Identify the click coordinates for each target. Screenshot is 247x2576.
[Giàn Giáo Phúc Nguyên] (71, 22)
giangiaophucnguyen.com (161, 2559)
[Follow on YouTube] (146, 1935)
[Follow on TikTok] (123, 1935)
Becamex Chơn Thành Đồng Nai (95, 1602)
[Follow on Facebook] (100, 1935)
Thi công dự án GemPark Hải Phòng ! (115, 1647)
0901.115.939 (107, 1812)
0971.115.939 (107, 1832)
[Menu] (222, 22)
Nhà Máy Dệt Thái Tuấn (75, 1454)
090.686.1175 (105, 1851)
==============================
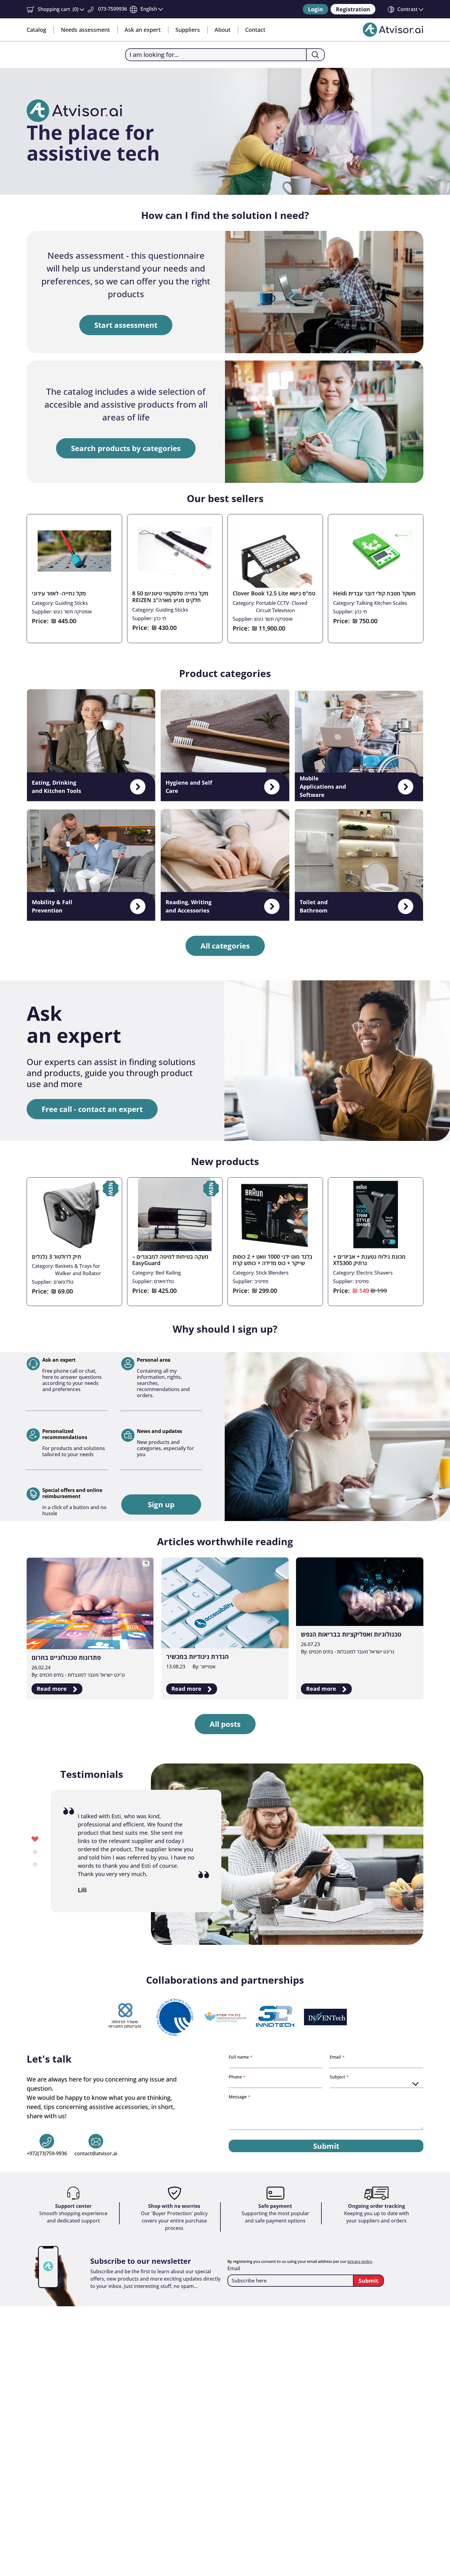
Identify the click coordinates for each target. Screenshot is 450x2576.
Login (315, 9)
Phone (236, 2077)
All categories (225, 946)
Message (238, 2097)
==============================
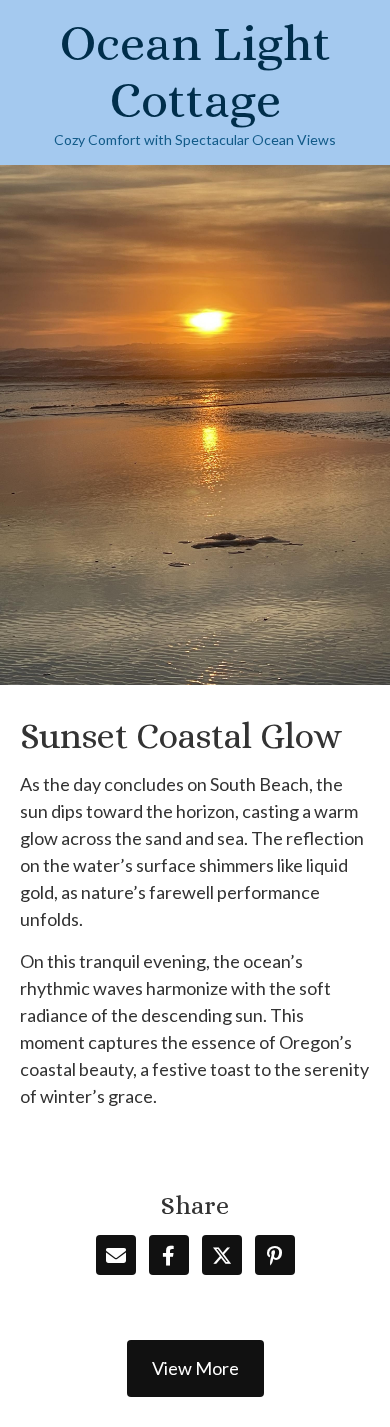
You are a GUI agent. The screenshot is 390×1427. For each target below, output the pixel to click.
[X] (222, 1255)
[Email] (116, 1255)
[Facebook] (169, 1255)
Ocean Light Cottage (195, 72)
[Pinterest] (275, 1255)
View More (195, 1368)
==============================
Exercise objective —
Every line from the line containing "Screenshot is 450x2576." through the line containing "Message (238, 2097)" in the records above must be retyped exactly. Leave out the rest.

Task response —
Identify the click coordinates for each target. Screenshot is 450x2576.
Login (315, 9)
Phone (236, 2077)
All categories (225, 946)
Message (238, 2097)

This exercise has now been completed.